- Medical and workforce directors voice worries about impact of junior doctors contract
- Cost concerns include higher pension costs and pay protection concessions
- Warnings that trusts will need more doctors to maintain training and services
- Follow HSJ Live for in-depth coverage of the junior doctors’ strike
The new junior doctors’ contract has sparked concern among NHS providers that concessions made by the government could impact medical staffing levels and make some services unviable.
Directors at a number of trusts have told HSJ they are anxious about the cost of implementing the contract due to higher pension costs and pay protection for existing doctors.
The problems are thought to stem from changes to terms and conditions such as extra provision for rest days and limits on consecutive weekends, which have emerged as trusts begin the process of redesigning their rotas.
The news follows Labour and the Liberal Democrats calling on the government at the weekend to suspend plans to impose the contract and pilot it in some areas instead.
NHS Employers has said it is aware of the concerns and would be offering support to providers. It called on the British Medical Association to allow junior doctors to work with trusts to redesign rotas.
A senior medical source at a major London teaching hospital told HSJ initial analysis suggested some areas within the trust, such as emergency medicine and intensive care, might need to increase their establishment of doctors to maintain training and service provision.
They said: “Breaking up the night shifts and reducing the maximum hours will mean the in-hours training time will be taken up with more rest time, particularly for the specialties with intensive out of hours rotas such as emergency medicine, intensive care and obstetrics. The [intensive care] rotas are particularly badly hit, where there is already a big recruitment problem.
“To preserve in-hours training opportunities and maintain a decent in-hours service we’ll have to increase the establishment.”
A clinical director in emergency care at another trust said: “Most emergency department rotas have juniors on more frequently than 1:2. So obviously [the contract changes are] good for juniors but means I need more doctors for the same weekend cover. And that’s with consultants and middle grade doctors on the floor each Saturday and Sunday.”

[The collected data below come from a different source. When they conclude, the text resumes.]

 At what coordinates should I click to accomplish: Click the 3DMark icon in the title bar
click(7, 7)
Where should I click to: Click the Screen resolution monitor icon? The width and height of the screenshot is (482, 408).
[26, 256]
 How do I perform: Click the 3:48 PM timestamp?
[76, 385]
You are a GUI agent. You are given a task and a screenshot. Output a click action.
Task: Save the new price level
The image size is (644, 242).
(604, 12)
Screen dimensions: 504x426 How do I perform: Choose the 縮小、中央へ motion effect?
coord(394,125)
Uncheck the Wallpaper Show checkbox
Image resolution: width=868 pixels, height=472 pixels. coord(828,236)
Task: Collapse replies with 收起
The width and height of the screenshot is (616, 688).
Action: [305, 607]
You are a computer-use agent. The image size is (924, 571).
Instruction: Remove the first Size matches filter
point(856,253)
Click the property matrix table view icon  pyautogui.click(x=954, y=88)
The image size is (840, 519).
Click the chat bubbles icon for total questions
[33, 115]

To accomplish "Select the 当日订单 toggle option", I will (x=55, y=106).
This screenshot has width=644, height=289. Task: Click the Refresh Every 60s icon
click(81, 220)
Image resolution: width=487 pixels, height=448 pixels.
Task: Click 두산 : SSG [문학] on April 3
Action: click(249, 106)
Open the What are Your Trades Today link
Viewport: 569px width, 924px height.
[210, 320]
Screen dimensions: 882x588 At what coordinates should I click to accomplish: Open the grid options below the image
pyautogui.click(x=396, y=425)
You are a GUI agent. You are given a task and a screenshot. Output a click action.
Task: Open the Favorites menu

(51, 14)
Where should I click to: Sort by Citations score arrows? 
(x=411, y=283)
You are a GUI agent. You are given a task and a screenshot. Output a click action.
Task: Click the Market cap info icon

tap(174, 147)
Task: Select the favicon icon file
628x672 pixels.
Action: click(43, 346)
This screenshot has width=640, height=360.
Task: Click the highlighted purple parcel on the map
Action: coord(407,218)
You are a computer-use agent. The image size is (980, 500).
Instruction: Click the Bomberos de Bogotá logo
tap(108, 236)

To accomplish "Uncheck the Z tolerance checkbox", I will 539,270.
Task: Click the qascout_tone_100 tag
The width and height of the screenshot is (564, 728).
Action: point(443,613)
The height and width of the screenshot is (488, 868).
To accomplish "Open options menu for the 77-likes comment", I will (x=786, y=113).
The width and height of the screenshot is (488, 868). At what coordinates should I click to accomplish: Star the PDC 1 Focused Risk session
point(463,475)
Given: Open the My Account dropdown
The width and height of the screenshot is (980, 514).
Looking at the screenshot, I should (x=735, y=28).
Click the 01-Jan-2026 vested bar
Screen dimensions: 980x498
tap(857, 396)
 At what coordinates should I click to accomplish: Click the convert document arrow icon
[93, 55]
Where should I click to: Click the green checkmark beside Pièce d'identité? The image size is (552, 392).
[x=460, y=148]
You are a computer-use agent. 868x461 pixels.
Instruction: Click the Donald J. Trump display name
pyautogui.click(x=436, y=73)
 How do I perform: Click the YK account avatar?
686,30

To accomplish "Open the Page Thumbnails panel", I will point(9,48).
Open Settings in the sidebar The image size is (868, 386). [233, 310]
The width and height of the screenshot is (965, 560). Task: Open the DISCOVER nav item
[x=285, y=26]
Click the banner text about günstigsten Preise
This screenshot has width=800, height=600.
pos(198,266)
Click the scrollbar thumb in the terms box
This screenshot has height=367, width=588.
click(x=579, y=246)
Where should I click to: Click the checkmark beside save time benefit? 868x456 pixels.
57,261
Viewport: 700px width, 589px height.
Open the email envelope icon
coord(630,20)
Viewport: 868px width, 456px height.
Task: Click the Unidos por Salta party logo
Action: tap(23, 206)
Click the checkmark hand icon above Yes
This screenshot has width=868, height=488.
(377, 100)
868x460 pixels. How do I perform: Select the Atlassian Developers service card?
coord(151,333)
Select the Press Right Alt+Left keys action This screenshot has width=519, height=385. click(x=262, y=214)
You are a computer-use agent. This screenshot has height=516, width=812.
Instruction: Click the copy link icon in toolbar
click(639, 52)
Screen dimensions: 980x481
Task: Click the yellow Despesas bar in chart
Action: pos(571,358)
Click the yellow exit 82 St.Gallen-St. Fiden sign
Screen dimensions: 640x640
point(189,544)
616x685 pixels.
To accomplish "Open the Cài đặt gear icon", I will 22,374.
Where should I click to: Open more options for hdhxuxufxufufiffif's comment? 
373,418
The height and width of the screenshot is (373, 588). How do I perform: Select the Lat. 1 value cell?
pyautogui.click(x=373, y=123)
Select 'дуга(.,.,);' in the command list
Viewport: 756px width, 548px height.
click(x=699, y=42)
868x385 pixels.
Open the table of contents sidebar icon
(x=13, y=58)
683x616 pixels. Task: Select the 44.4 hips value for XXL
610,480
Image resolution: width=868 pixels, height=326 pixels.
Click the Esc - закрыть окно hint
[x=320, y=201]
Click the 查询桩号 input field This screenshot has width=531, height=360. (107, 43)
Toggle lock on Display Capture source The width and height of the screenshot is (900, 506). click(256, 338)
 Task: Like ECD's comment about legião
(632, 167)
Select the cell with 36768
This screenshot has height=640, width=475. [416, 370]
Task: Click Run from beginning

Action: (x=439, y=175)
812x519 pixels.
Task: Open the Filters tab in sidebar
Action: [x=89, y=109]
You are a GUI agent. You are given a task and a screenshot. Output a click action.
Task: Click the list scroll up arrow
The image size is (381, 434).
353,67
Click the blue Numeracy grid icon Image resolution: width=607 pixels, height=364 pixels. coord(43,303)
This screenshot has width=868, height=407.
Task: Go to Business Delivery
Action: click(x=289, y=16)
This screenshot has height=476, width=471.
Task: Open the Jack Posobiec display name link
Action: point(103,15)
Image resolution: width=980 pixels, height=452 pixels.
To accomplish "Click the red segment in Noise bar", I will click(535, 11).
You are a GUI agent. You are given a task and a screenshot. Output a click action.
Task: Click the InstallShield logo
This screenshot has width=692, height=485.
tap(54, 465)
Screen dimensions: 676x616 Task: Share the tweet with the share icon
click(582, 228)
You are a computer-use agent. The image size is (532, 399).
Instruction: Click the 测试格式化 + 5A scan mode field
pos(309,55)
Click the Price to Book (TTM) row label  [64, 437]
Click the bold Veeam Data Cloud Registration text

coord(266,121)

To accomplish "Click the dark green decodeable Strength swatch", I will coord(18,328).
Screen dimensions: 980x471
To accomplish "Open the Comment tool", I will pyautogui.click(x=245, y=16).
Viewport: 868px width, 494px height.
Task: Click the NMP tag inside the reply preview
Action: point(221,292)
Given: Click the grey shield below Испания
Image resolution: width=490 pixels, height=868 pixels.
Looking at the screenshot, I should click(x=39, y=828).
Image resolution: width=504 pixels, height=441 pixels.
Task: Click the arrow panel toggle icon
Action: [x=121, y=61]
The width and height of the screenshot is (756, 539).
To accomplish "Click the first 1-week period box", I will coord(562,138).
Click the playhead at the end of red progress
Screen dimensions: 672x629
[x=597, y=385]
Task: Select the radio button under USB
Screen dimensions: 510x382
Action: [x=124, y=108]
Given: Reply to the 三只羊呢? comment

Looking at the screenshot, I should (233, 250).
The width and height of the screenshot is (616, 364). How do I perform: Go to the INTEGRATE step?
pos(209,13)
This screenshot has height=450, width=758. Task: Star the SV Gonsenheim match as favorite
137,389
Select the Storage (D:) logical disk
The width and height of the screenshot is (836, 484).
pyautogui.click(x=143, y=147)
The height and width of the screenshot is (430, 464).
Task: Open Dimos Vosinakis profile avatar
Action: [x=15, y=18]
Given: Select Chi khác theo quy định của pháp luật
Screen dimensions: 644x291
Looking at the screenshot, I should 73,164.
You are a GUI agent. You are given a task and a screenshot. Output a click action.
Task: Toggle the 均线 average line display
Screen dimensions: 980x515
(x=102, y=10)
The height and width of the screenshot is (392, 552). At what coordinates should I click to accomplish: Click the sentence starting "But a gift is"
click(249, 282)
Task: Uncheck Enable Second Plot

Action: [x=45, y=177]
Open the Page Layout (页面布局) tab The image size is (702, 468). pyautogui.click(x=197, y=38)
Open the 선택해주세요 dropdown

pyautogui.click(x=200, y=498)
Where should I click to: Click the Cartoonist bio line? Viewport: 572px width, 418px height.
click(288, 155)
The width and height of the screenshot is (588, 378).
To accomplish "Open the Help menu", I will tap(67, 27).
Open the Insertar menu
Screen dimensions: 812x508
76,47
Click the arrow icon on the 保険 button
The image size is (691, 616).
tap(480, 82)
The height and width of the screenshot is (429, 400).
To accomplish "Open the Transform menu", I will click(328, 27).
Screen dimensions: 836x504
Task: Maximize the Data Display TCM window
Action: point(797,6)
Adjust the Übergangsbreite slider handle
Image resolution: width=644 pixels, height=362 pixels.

They added: “Another problem is the new definition of a night shift [any three hours after 11pm]. That is not unreasonable, but means that all [emergency departments] that have 2am or 3am finishes now have to either put in earlier finishes or limit them in the same way as nights, with 48 hours off after.
“A lot of the changes are actually very well meaning, but they’ll have an impact, particularly around places like A&E which were maxing out on the previous contract. What I don’t really comprehend is how the [Review Body on Doctors’ and Dentists’ Remuneration and the Department of Health] started off with the intention of rewarding the doctors who work most out of hours, and then ended up penalising that group the most. The BMA was complicit in that, too.”
One director of workforce said they believed the new contract could make some high intensity services such as paediatrics, intensive care and A&E departments at smaller district general hospitals unviable: “This could drive service closure in some places if they cannot get the contract rotas to work at a much faster pace than we have seen before.”
Another senior HR source said the costs of the contract had mounted as last minute concessions were made, with pay protection meaning there would be limited savings for providers in the early years.
HSJ spoke to a number of senior HR sources who all expressed similar concerns, though many said they were still working out the full impact of the contract.
NHS Providers chief executive Chris Hopson said: “[Trusts] are telling us they are concerned that implementing the contract will end up costing them more in 2016-17. They are in the middle of working through the implications of the contract on future rotas and we know there are some concerns.
“Clearly the impact will be different in different trusts, depending on their rota size, ability to recruit, and the type and range of services offered. Until that work is complete, it’s difficult to know how serious or widespread these concerns are.”
Danny Mortimer, chief executive of NHS Employers, confirmed to HSJ that providers were raising concerns and the organisation was working to understand the issues.
He also called on the BMA to allow doctors to help trusts design new rotas. He said: “Organisations are working through the implications of the new contract and that is going to take a bit of time. Their ability to do that work and do it well would be helped if the BMA withdrew its instruction to junior doctors not to participate in local conversations about rota design.
“There are some specific challenges we are aware of, particularly because of the implications of no consecutive weekends, especially in emergency departments. We are aware of those and we are talking to employers about how those can be picked up and addressed.”
He insisted that NHS Employers had tested the concessions made with the BMA during negotiations, adding: “We had medical staffing experts in the negotiating room with us throughout the last three years.
“People are raising concerns and over the coming weeks we will be working through those concerns with a number organisations to understand them and to identify what further help the system might need to offer around rota redesign.”